══ Source text ══
# White oaks looking good in your area?



## ripplerider (Aug 22, 2011)

I've took down several white oaks lately and the acorn situation doesnt look too good up here in the mtns. Dont want to be the little boy who cried wolf but out of 5 white oaks I've took down in the past couple of weeks only 1 had acorns and it sure was'nt loaded. It was up on R.R. Scenic Highway but the rest I cut near Lake Nottely didnt have 10 acorns between them. Some people like a scarcity of nuts but not me. The rut is stronger up here with a good crop, deer will have better racks the next yr., fawn survival is increased, etc. I'll take that over temporary increased opportunities for critters that are having to look further for food. What about you?


----------



## ripplerider (Aug 22, 2011)

I will say I havent been real high (elevation wise) scouting yet this yr. so maybe there are acorns up high. And it may have been just a coincidence that those trees werent bearing . Whats everyone else seeing?


----------



## FMBear (Aug 22, 2011)
═══
══ Data ══
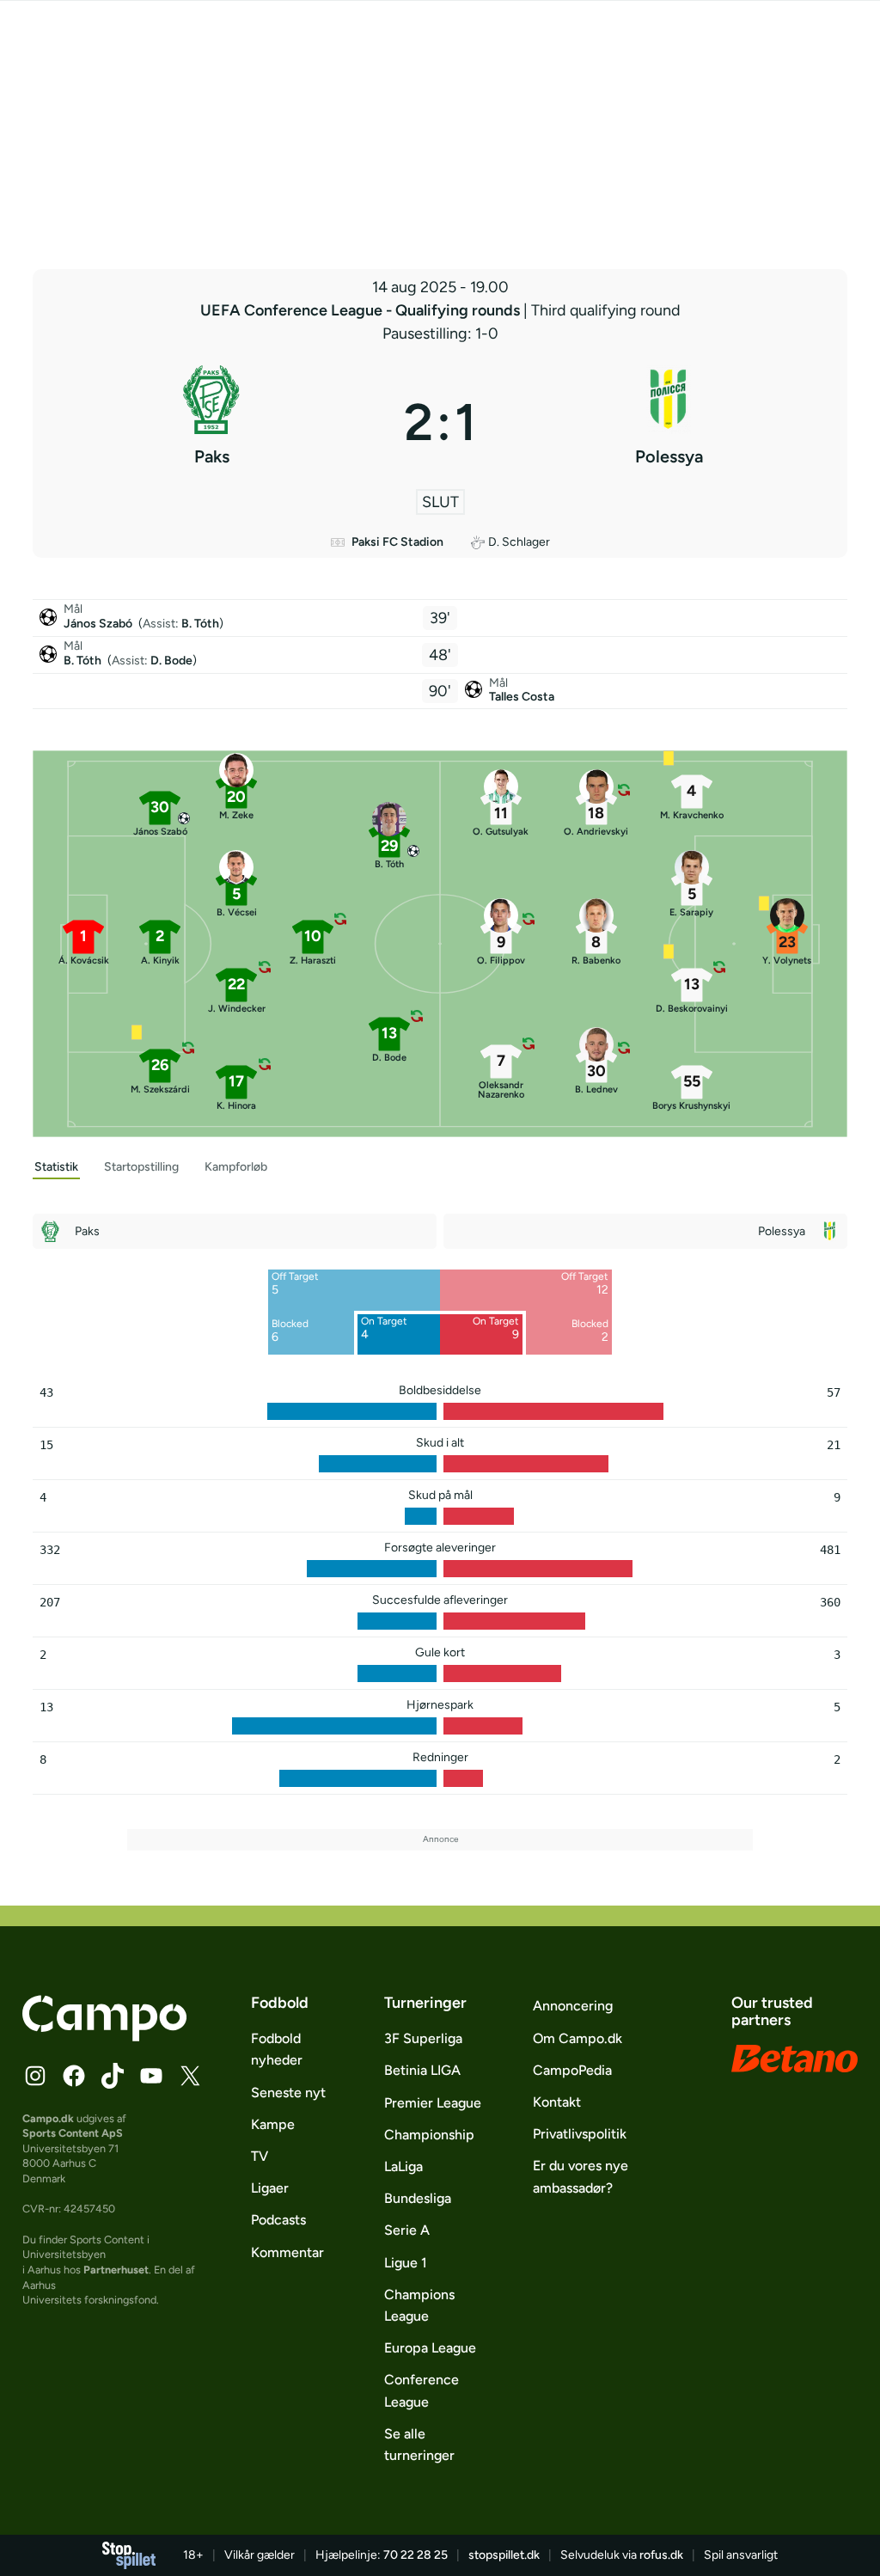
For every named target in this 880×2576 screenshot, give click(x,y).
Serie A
═══
## Required work
In the forum thread about white oak acorns, how many of the five white oaks ripplerider took down had acorns?

## Task result
Only one of the five had acorns, and it wasn't loaded.